A Text-to-Image Model is a generative model that accepts a text and can produce an image file.



References

2023

  • chat
    • Researchers and organizations have developed several text-to-image models. Here are a few examples:
      • DALL-E: DALL-E is a neural network-based generative model developed by OpenAI that can generate images from textual input by combining various objects, animals, and scenes in novel and creative ways.
      • CLIPDraw: CLIPDraw is a recent model developed by OpenAI that can generate images from textual descriptions. The model is based on the CLIP (Contrastive Language-Image Pre-training) framework, which allows the model to understand natural language and visual concepts and generate images that correspond to the input text.
      • StackGAN: StackGAN is a model that generates high-resolution images from textual descriptions by using a two-stage generative approach. The model first generates a low-resolution image from the text input and then refines it to generate a high-resolution image.
      • AttnGAN: AttnGAN is a model that generates images from textual descriptions by using an attention mechanism that focuses on specific parts of the image. The model can generate images that are both diverse and realistic, and it can also generate images that correspond to complex and abstract concepts.
      • Generative Adversarial Text to Image Synthesis (2016) by Scott Reed, Zeynep Akata, Xinchen Yan, Lajanugen Logeswaran, Bernt Schiele.
      • TAC-GAN (2017) by Jingyu Yang, Jiacheng Chen, Jun Zhu, and Yanghua Jin.
      • MirrorGAN (2019) by Ting-Chun Wang, Xiaodong Yang, Cheng-Yang Fu, Daniel McDuff, and Lei Zhang.
      • DM-GAN (2019) by Jinshan Pan, Han Zhang, Kai Yu, and Yawei Luo.
      • VQGAN+CLIP (2021) by Katherine Crowson.
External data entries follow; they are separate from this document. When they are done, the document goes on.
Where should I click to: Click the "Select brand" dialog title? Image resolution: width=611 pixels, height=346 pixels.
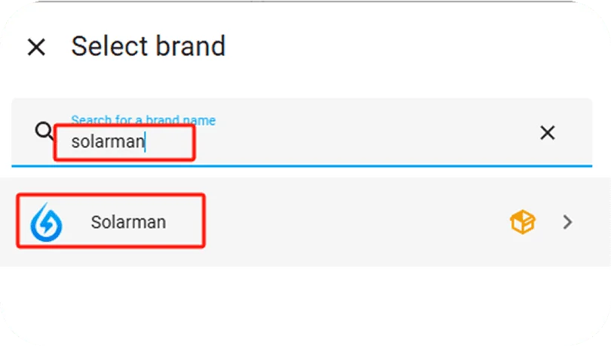(x=148, y=46)
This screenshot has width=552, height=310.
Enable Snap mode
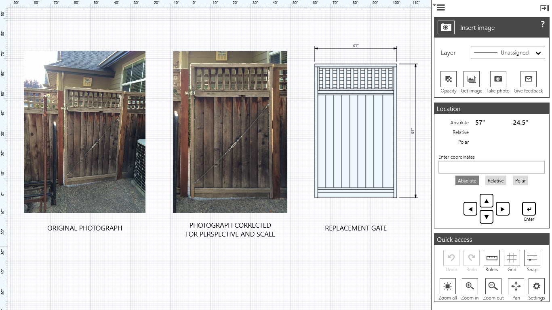532,258
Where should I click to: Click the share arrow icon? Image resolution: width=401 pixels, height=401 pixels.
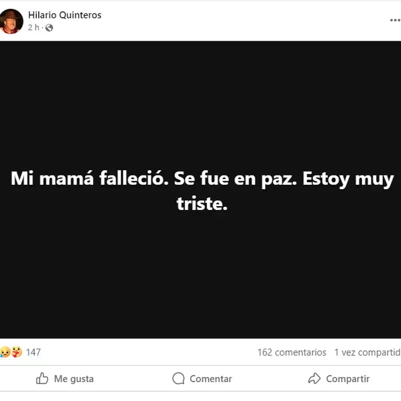click(x=314, y=378)
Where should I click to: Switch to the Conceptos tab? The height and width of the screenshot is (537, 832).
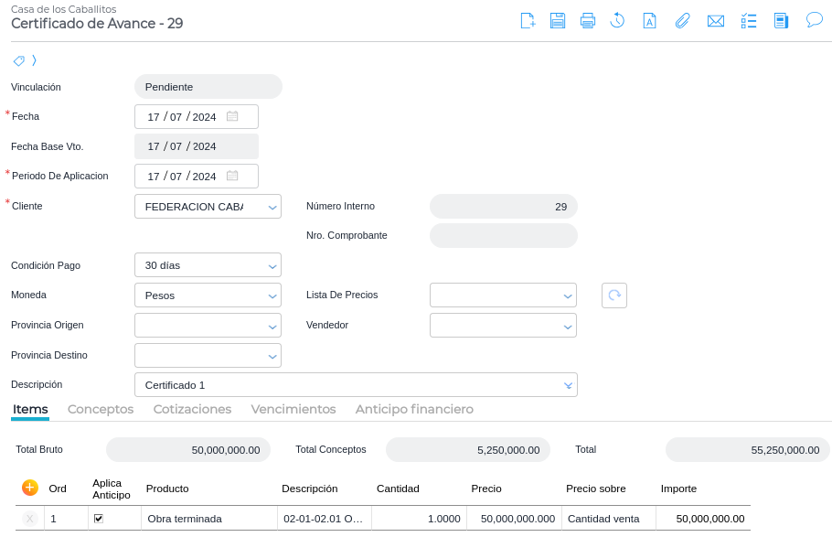pyautogui.click(x=101, y=410)
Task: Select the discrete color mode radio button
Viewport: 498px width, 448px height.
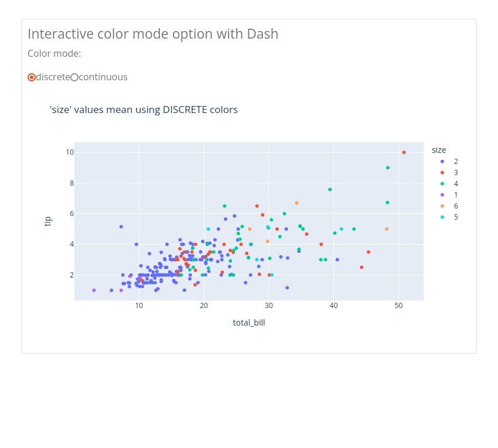Action: [x=32, y=77]
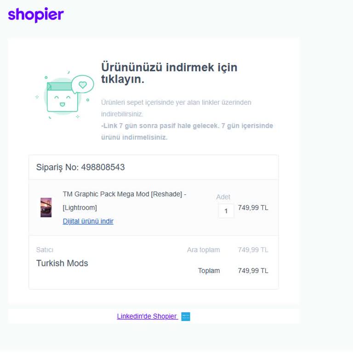Click the product price beside quantity
353x353 pixels.
coord(253,208)
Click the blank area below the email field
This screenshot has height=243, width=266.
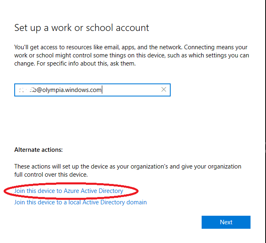[92, 118]
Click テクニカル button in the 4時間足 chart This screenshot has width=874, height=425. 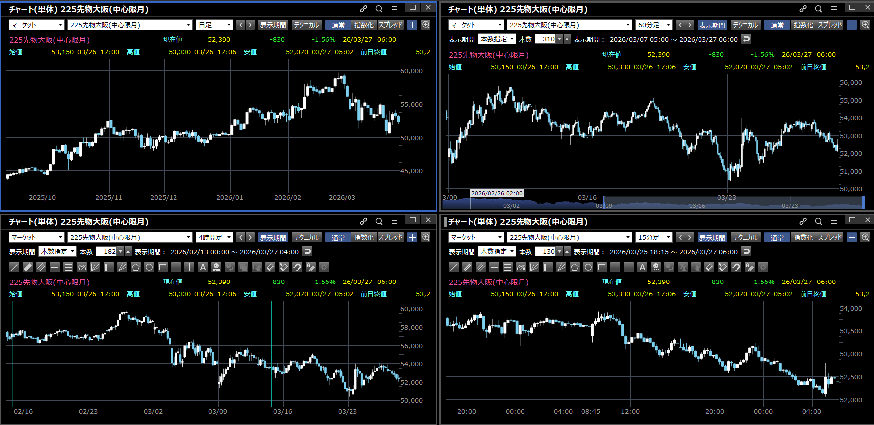306,237
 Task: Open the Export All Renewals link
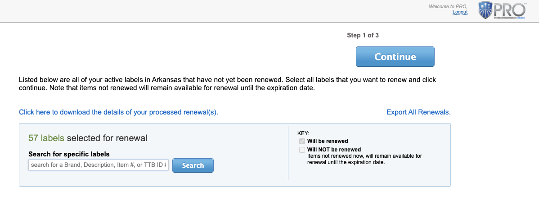(x=418, y=112)
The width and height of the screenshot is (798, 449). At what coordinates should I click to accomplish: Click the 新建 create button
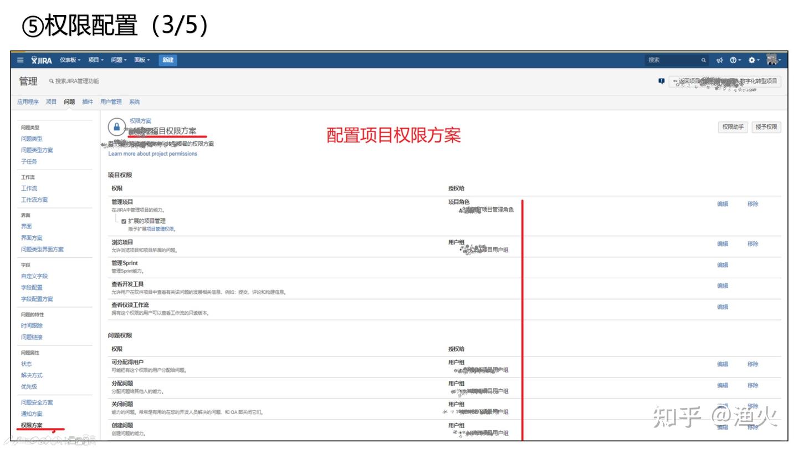tap(168, 60)
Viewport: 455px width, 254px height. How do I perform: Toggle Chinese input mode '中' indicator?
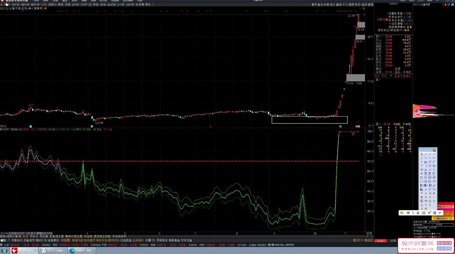pos(408,213)

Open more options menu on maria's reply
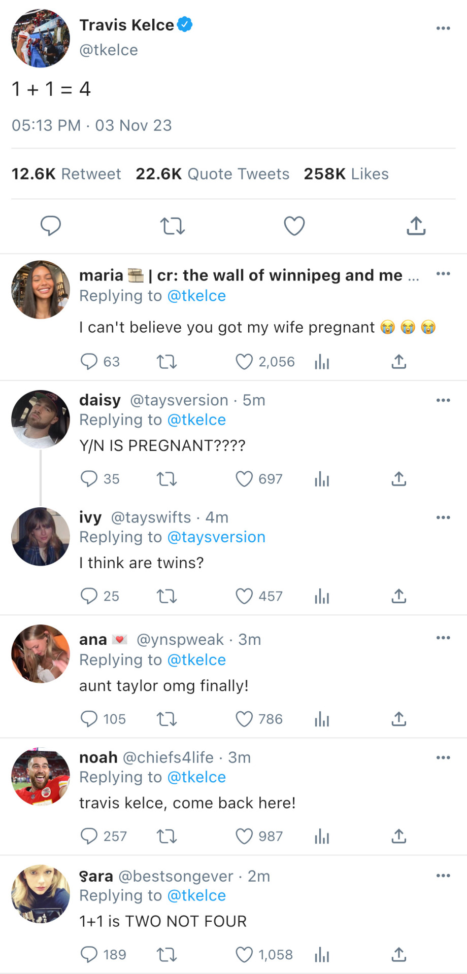pyautogui.click(x=443, y=274)
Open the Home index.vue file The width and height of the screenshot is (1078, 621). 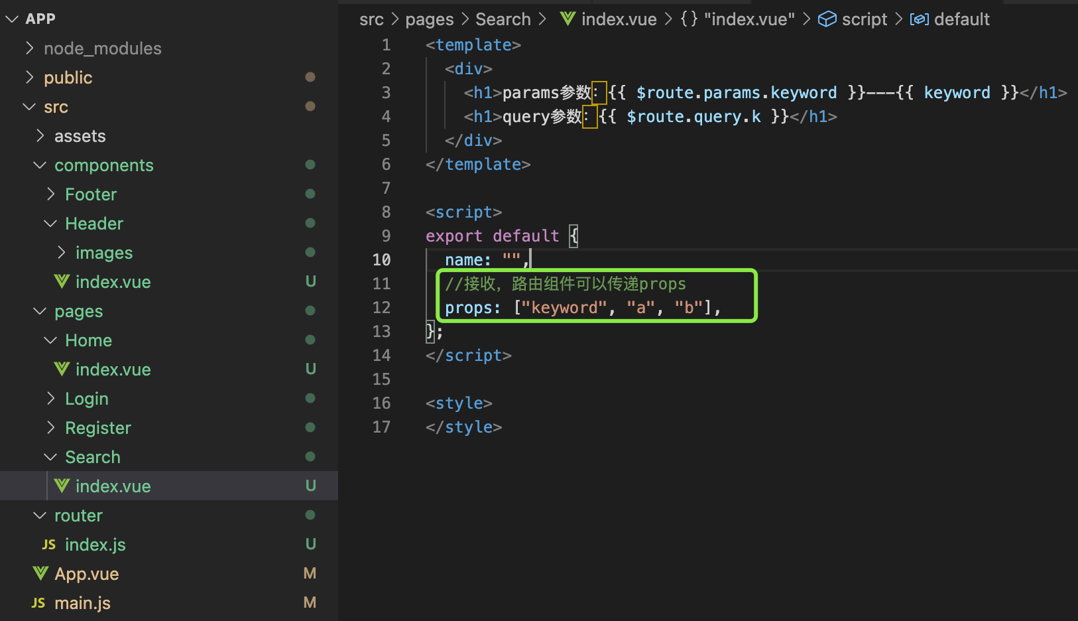pos(113,369)
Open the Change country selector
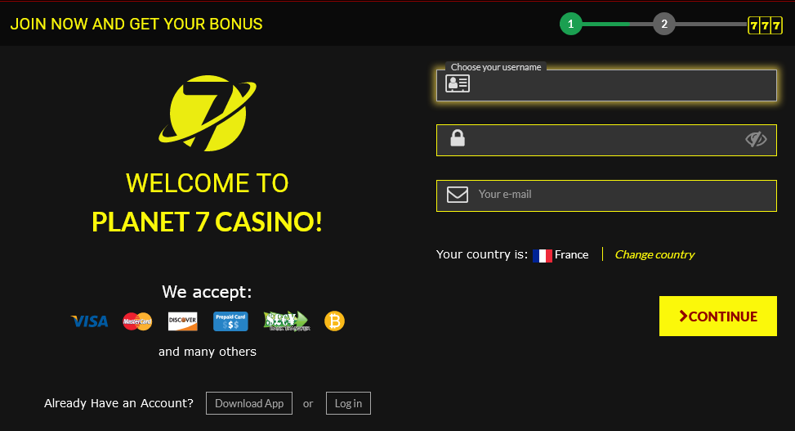The height and width of the screenshot is (431, 795). tap(654, 254)
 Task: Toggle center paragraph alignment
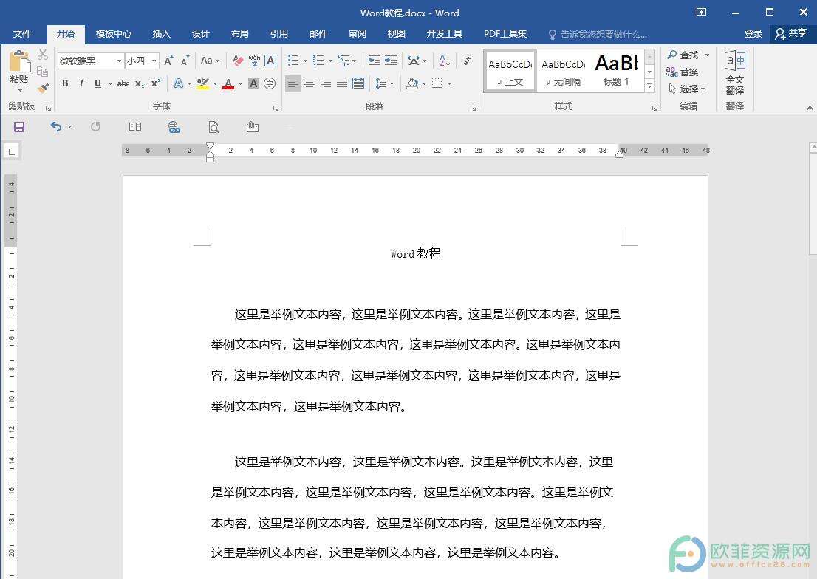[310, 83]
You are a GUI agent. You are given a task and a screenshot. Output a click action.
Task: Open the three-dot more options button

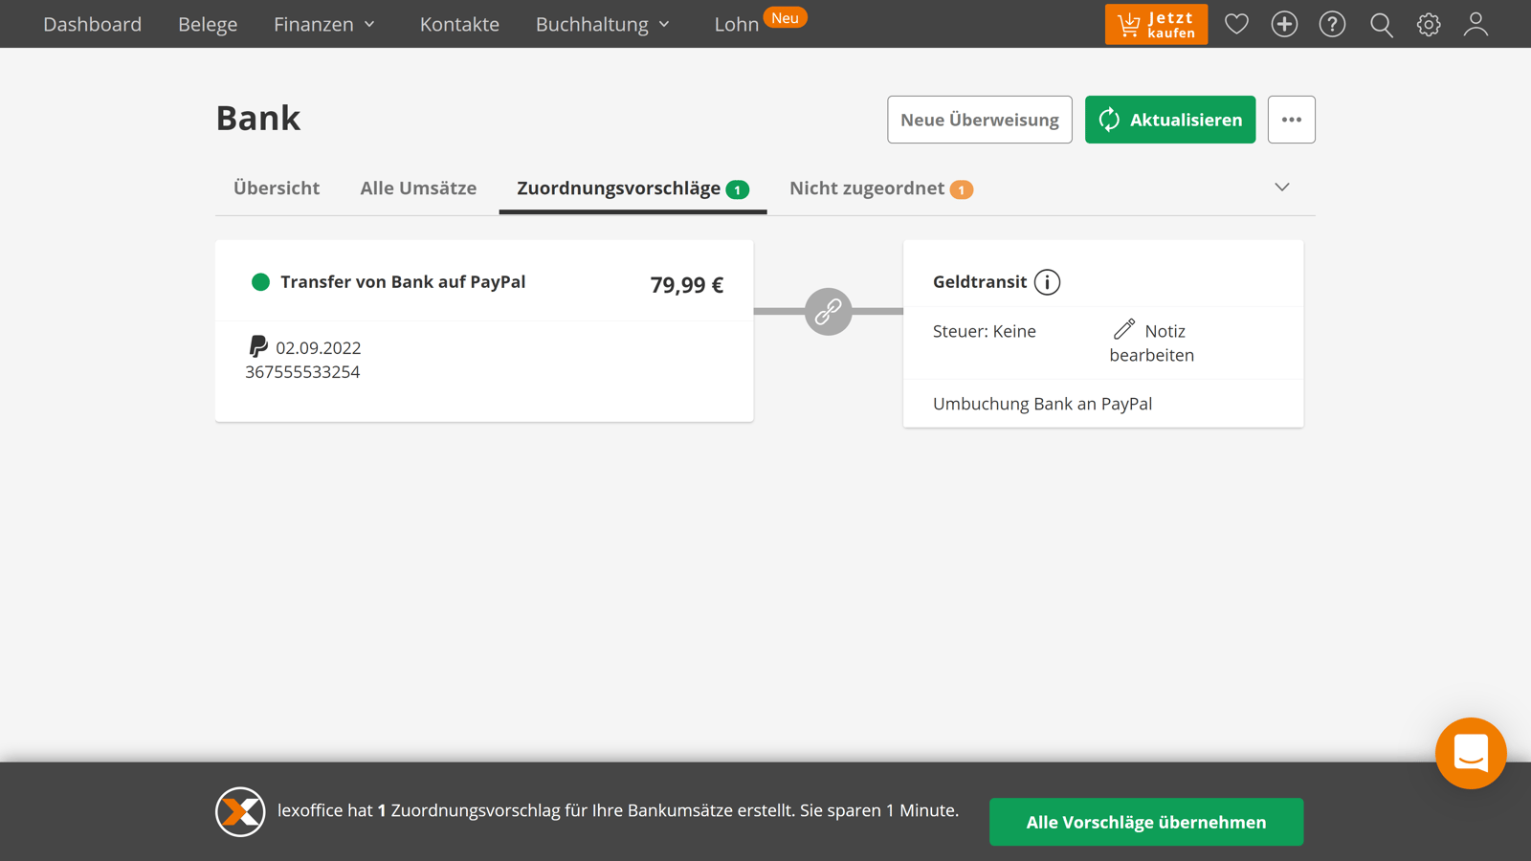[x=1291, y=120]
This model is a combination of a generative model called VQGAN and a language-image pre-trained model called CLIP, which allows it to generate images from text inputs.

2022

  • (Wikipedia, 2022) ⇒ https://en.wikipedia.org/wiki/Text-to-image_model Retrieved:2022-12-12.
    • A text-to-image model is a machine learning model which takes as input a natural language description and produces an image matching that description. Such models began to be developed in the mid-2010s, as a result of advances in deep neural networks. In 2022, the output of state of the art text-to-image models, such as OpenAI's DALL-E 2, Google Brain's Imagen and StabilityAI's Stable Diffusion began to approach the quality of real photographs and human-drawn art.

      Text-to-image models generally combine a language model, which transforms the input text into a latent representation, and a generative image model, which produces an image conditioned on that representation. The most effective models have generally been trained on massive amounts of image and text data scraped from the web.